-- Source information follows --

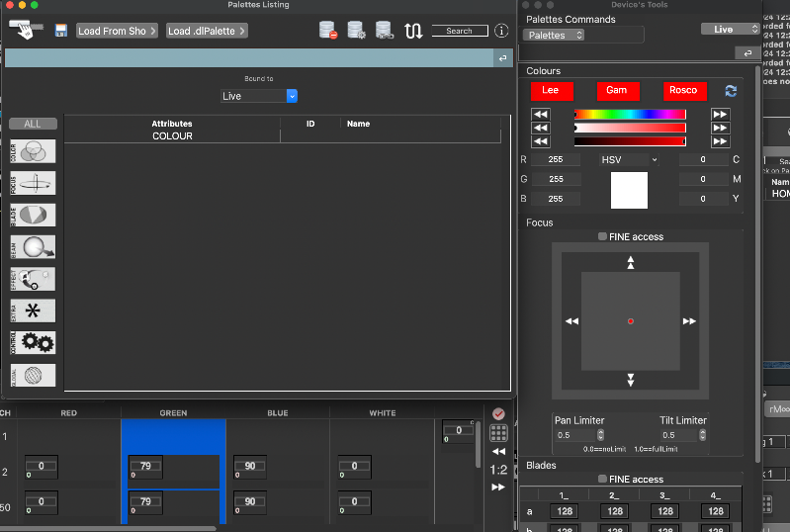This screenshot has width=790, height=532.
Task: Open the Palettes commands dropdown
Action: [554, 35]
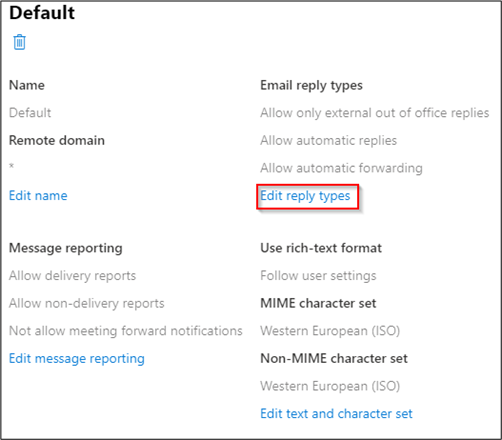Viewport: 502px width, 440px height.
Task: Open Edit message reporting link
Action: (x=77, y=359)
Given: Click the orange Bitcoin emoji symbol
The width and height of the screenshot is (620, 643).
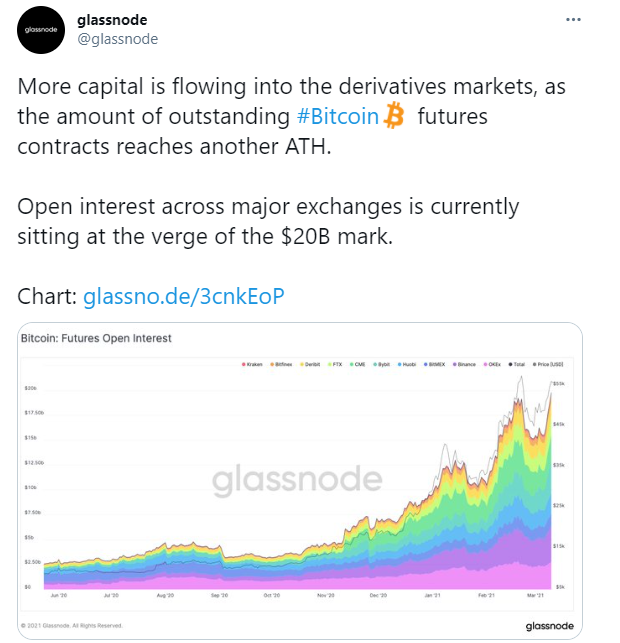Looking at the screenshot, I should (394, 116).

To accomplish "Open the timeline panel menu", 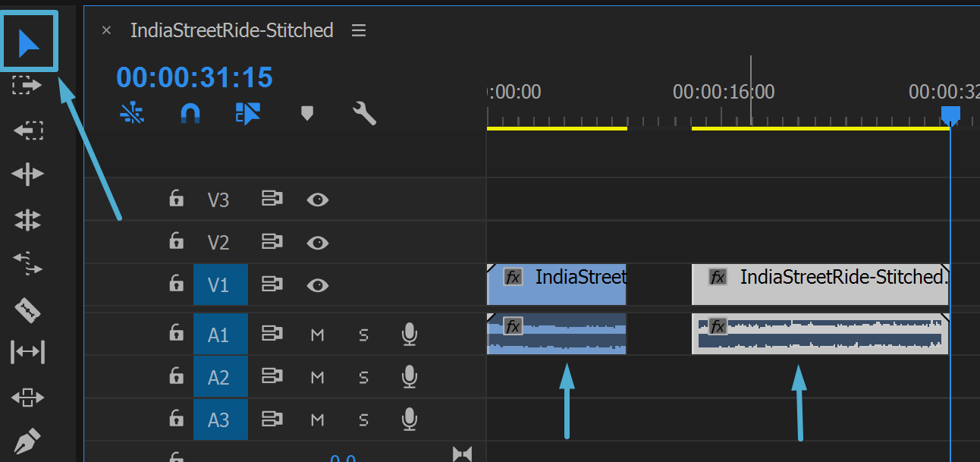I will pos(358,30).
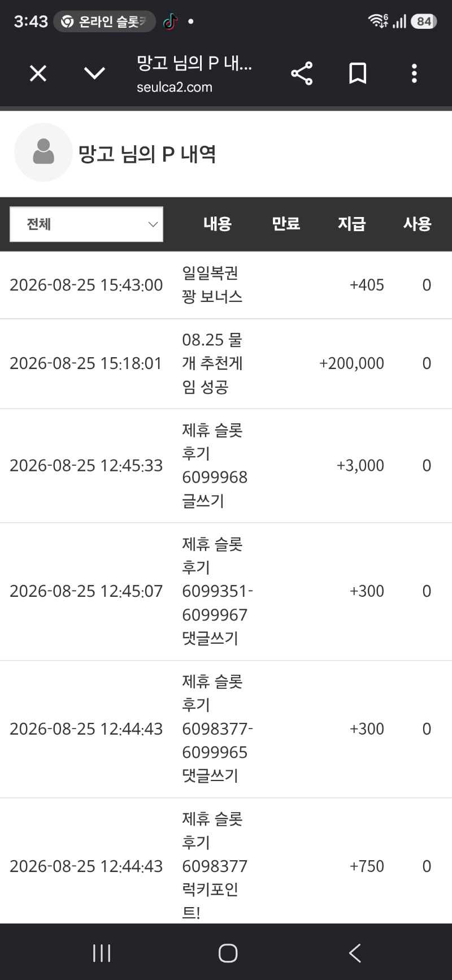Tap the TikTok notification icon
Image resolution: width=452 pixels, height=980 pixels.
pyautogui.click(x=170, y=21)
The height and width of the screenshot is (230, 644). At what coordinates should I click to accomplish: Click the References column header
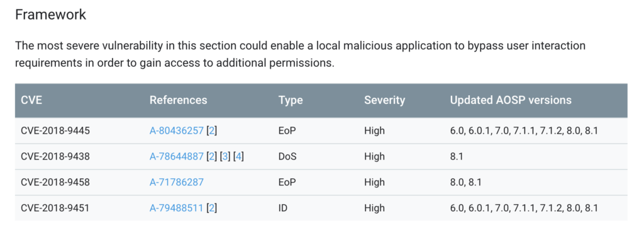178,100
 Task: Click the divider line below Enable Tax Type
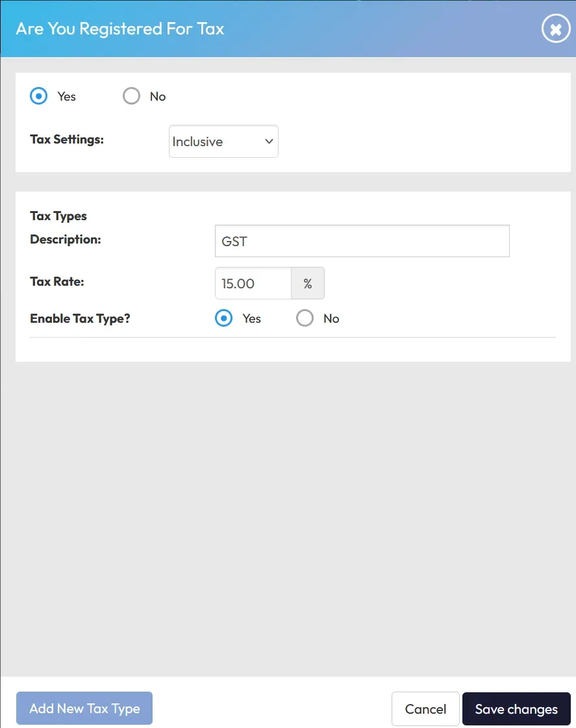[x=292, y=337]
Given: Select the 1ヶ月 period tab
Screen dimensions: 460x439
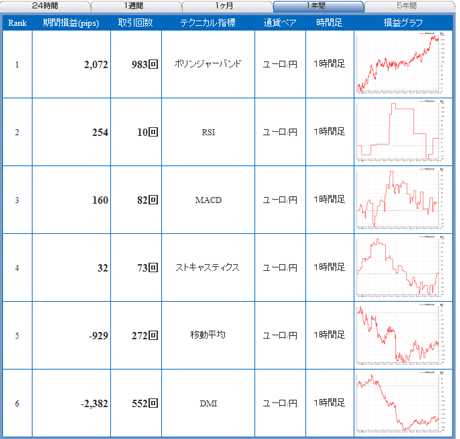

-- Source information concluded --

What is needed:
Leave every picture out and write out, word for word, the lines from the one that contains "The height and" through the last line of the records.

Written answer:
The height and width of the screenshot is (230, 644). At what coordinates should I click to accomplish: Click the References column header
178,100
 Task: Click the divider line below Enable Tax Type
[x=292, y=337]
Given: Select the 1ヶ月 period tab
Screen dimensions: 460x439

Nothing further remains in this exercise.